Keputusan Bulog untuk menjual beras premium dalam program SPHP ini menjadi titik krusial yang menarik perhatian. Sebelumnya, program SPHP identik dengan beras medium yang disubsidi pemerintah. Muncul kekhawatiran bahwa intervensi Bulog dengan beras premium ini dapat mengganggu dinamika pasar yang sudah ada. Salah satu kekhawatiran utama adalah potensi persaingan tidak sehat dengan beras komersial yang selama ini dijual oleh para pedagang di pasar tradisional maupun ritel modern.
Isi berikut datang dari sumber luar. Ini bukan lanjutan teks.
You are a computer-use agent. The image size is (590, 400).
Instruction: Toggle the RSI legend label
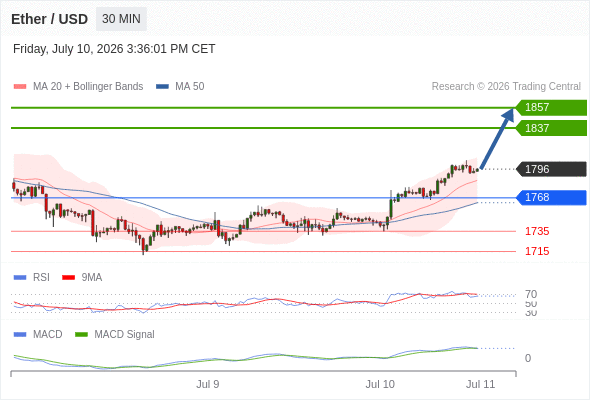(x=41, y=277)
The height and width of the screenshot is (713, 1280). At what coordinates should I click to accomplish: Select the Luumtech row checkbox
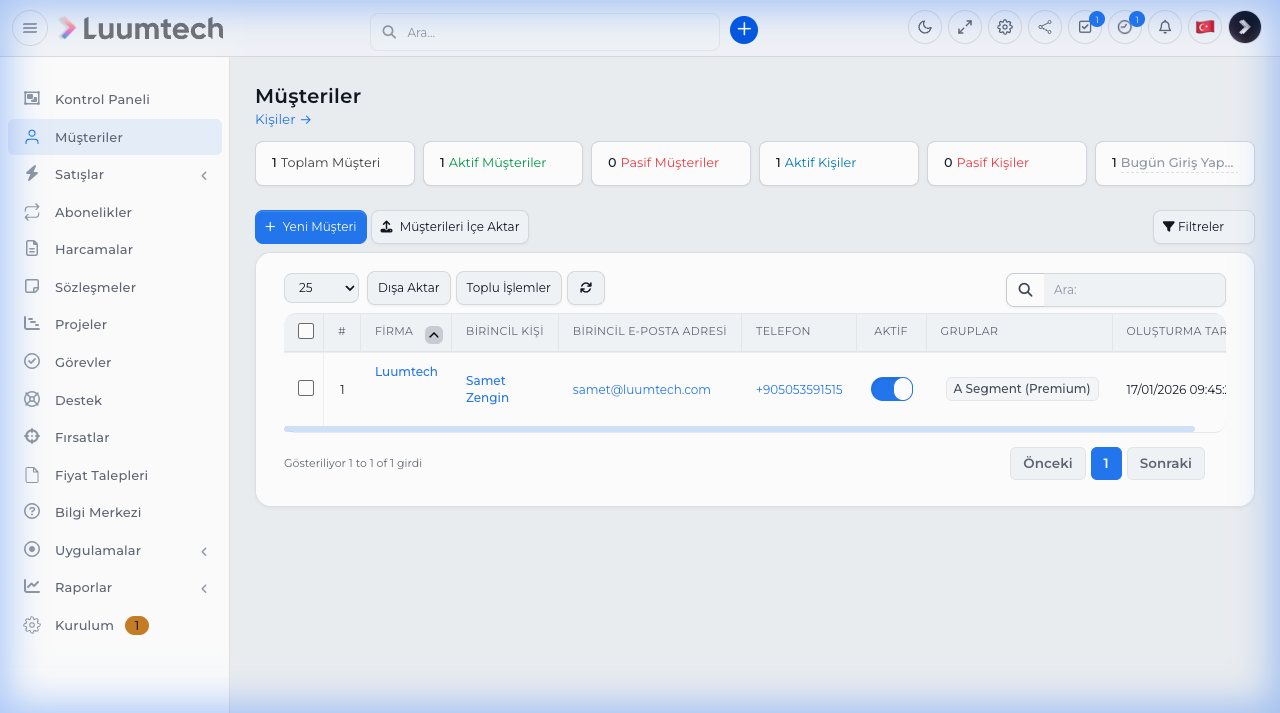(306, 388)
Merespons hal ini, Direktur Utama Perum Bulog, Bayu Krisnamurthi, memberikan klarifikasi. Ia menyatakan bahwa penjualan beras premium melalui program SPHP ini tidak akan mengabaikan aspek komersial. “Kita kan juga harus melihat sisi komersialnya, ada mekanisme yang kita sediakan,” ujar Bayu Krisnamurthi dalam sebuah forum pada Rabu, 20 Maret 2024. Pernyataannya ini mengindikasikan bahwa Bulog memiliki strategi untuk memastikan beras SPHP premium tersebut tetap dapat diserap pasar tanpa menimbulkan gejolak yang signifikan.
Lebih lanjut, Bayu Krisnamurthi menjelaskan bahwa Bulog tidak akan serta-merta melepaskan seluruh stok beras SPHP premium tersebut begitu saja. Ada tahapan dan mekanisme yang akan dijalankan. “Jadi, kalau kita keluarkan, kita keluarkan yang ada di dalam 2 juta ton itu, 2 juta ton itu kita jual,” tegasnya. Angka 2 juta ton ini merupakan jumlah stok yang dipersiapkan Bulog untuk program stabilisasi harga pangan, yang kini diperluas cakupannya hingga mencakup beras premium.
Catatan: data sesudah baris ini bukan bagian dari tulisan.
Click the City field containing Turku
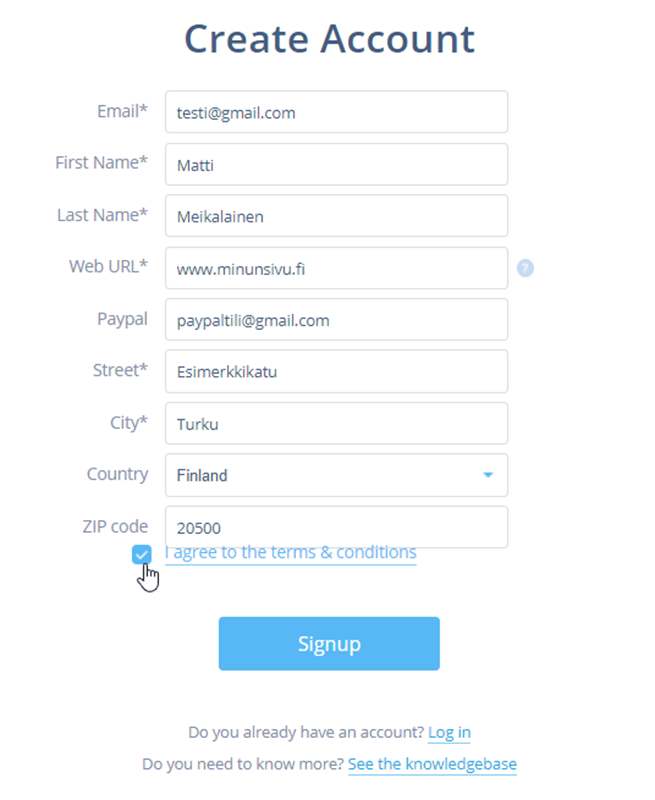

Sementara itu, Direktur Jenderal Perdagangan Dalam Negeri Kementerian Perdagangan, Isy Karim, turut angkat bicara mengenai rencana Bulog. Ia menegaskan bahwa beras SPHP premium ini akan dijual sesuai dengan Harga Eceran Tertinggi (HET) yang telah ditetapkan. “Beras SPHP premium itu nanti ada HET-nya, ada HET mediumnya,” ungkap Isy Karim di Jakarta pada Selasa, 19 Maret 2024. Penetapan HET ini menjadi jaring pengaman agar harga beras yang dijual Bulog tidak melampaui batas yang wajar, sekaligus memastikan masyarakat dapat mengakses beras dengan harga terjangkau.
Meski demikian, rencana ini tetap memunculkan berbagai prediksi dan analisis dari pengamat pasar. Sebagian berpendapat bahwa langkah Bulog ini bisa menjadi solusi efektif untuk menekan lonjakan harga beras yang kerap terjadi menjelang hari-hari besar keagamaan. Namun, sebagian lainnya khawatir bahwa masuknya beras premium SPHP dalam jumlah besar dapat menggeser pangsa pasar beras komersial, yang berpotensi merugikan para pelaku usaha hilir.